— START OF Working data —

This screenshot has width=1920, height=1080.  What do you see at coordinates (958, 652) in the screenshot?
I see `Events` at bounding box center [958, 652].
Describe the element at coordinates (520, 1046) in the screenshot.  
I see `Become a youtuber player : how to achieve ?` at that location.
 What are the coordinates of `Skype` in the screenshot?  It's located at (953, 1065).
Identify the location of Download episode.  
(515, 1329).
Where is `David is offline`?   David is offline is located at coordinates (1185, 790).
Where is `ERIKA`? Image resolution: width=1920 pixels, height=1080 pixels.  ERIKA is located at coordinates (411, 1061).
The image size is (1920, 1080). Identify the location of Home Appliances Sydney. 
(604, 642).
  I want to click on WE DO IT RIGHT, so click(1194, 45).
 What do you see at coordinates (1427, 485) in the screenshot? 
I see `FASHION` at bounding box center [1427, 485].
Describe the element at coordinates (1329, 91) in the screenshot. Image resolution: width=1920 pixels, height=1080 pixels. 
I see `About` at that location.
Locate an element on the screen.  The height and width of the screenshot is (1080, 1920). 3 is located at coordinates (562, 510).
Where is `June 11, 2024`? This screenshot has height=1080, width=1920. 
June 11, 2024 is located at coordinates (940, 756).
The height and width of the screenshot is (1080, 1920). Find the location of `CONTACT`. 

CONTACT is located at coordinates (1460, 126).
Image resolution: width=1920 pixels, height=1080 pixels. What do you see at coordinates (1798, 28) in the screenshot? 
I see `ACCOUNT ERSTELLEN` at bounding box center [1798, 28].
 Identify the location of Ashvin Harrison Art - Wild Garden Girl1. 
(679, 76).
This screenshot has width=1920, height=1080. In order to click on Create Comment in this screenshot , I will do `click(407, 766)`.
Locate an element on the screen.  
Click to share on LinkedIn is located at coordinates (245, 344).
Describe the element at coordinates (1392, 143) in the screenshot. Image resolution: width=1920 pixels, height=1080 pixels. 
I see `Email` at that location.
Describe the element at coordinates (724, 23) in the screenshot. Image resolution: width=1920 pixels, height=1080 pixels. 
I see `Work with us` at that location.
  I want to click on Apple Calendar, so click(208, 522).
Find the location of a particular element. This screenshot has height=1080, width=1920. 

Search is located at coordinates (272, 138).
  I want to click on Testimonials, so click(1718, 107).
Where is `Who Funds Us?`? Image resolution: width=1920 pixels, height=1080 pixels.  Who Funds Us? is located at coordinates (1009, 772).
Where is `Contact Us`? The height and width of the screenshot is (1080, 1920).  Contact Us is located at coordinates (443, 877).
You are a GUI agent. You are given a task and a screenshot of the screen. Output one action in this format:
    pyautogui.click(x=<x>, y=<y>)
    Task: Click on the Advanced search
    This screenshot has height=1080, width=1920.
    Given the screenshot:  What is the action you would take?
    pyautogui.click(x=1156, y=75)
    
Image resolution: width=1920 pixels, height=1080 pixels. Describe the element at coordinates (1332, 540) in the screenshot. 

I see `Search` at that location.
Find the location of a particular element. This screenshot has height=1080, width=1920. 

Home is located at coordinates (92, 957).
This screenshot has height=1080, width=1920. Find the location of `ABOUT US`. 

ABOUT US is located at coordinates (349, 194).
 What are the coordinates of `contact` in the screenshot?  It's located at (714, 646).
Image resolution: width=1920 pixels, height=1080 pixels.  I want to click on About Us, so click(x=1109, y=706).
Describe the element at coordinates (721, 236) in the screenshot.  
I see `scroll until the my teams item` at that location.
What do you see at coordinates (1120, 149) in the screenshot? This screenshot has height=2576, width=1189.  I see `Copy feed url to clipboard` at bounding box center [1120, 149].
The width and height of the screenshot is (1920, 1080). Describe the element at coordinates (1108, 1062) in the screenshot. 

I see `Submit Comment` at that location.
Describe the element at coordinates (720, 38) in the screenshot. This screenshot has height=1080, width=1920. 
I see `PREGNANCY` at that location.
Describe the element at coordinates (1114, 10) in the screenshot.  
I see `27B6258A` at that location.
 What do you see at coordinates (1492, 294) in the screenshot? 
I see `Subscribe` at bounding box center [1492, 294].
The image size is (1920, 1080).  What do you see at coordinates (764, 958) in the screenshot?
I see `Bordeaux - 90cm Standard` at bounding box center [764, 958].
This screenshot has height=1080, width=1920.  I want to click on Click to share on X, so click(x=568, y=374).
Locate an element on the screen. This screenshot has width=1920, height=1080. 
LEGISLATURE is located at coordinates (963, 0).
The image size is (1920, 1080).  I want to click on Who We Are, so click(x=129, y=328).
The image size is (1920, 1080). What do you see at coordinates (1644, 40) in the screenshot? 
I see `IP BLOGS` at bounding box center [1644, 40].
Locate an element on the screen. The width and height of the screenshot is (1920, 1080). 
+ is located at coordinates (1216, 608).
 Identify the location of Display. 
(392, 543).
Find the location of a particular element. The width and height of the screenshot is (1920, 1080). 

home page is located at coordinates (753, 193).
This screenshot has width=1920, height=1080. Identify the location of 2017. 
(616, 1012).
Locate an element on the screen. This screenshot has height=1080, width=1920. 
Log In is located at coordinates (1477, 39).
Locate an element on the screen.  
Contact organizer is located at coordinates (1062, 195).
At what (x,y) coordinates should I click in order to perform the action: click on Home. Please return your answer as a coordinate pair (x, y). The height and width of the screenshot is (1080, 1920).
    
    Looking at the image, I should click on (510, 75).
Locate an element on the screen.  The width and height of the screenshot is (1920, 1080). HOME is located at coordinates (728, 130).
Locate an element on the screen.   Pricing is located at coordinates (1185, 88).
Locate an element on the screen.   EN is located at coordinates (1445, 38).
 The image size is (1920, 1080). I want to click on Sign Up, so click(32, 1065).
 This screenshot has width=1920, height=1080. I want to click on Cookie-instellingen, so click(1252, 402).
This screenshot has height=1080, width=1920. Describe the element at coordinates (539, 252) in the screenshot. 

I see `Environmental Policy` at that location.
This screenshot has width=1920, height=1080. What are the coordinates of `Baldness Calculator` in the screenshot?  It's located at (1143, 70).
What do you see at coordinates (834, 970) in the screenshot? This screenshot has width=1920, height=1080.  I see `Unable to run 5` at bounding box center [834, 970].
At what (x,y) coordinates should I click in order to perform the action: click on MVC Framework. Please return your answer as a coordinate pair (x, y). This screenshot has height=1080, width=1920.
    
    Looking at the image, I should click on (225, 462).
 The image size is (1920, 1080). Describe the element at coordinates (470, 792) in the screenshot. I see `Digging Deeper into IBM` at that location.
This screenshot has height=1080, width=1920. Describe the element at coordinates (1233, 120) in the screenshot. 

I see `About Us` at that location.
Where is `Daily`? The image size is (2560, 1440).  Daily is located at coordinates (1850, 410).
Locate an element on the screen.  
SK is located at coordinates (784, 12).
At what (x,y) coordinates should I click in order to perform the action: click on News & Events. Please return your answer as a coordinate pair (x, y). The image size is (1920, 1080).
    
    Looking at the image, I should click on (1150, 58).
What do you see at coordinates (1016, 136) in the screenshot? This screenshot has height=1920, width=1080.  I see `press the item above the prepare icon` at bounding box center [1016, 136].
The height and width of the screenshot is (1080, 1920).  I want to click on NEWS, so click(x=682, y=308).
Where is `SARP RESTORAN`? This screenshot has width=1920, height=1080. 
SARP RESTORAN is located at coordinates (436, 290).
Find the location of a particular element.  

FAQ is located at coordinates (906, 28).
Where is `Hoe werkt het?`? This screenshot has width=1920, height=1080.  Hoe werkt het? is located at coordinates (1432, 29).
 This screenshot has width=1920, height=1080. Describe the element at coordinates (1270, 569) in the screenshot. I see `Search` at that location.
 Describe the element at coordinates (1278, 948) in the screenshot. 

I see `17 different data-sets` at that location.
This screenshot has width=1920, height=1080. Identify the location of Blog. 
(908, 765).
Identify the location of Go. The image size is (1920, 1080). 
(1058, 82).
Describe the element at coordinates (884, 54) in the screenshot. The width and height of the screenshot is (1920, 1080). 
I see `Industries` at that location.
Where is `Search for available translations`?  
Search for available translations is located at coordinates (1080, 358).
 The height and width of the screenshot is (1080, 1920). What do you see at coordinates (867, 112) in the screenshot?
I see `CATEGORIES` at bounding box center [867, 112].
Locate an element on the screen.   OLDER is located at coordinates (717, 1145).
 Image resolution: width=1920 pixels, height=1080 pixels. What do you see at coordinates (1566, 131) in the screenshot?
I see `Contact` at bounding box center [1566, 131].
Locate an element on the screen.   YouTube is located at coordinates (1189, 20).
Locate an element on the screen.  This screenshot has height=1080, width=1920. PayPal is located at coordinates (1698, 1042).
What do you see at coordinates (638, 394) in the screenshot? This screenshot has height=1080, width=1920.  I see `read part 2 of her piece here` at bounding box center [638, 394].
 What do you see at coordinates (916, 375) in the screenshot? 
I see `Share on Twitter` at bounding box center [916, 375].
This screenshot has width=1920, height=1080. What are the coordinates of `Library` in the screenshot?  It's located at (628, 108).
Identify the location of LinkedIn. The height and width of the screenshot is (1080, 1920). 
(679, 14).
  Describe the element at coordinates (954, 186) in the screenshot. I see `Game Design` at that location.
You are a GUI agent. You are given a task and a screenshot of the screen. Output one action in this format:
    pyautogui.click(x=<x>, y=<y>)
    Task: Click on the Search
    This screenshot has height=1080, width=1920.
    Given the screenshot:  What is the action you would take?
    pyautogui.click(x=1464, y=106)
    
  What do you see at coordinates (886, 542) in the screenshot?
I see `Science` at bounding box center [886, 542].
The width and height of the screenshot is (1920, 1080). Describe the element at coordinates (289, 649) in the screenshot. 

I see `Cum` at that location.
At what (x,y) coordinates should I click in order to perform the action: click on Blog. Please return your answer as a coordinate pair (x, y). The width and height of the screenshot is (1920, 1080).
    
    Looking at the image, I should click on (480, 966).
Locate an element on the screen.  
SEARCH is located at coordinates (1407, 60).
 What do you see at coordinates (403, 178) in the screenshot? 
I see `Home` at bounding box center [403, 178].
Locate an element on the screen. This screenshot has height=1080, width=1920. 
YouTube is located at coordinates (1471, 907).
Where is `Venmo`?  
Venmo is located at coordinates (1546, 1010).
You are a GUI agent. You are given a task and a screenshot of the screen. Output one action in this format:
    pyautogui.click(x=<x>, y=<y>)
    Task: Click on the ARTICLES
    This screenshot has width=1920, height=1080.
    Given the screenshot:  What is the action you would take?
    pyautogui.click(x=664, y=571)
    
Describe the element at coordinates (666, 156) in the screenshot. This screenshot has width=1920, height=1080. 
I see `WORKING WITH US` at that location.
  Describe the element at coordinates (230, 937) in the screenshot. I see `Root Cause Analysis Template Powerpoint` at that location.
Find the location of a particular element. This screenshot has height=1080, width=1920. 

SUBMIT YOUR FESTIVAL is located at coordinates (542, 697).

— END OF Working data —

*Set exercise:* Rewrite the lines beginning at the one that contains "screen. This screenshot has width=1920, height=1080." and stopping after the one that contains "(616, 1012).", replacing "Identify" with "Determine" and leaving everything else unchanged.

*Output:*
Locate an element on the screen. This screenshot has width=1920, height=1080. 
LEGISLATURE is located at coordinates (963, 0).
The image size is (1920, 1080).  I want to click on Who We Are, so click(x=129, y=328).
The image size is (1920, 1080). What do you see at coordinates (1644, 40) in the screenshot? 
I see `IP BLOGS` at bounding box center [1644, 40].
Locate an element on the screen. The width and height of the screenshot is (1920, 1080). 
+ is located at coordinates (1216, 608).
 Determine the location of Display. 
(392, 543).
Find the location of a particular element. The width and height of the screenshot is (1920, 1080). 

home page is located at coordinates (753, 193).
This screenshot has width=1920, height=1080. Determine the location of 2017. 
(616, 1012).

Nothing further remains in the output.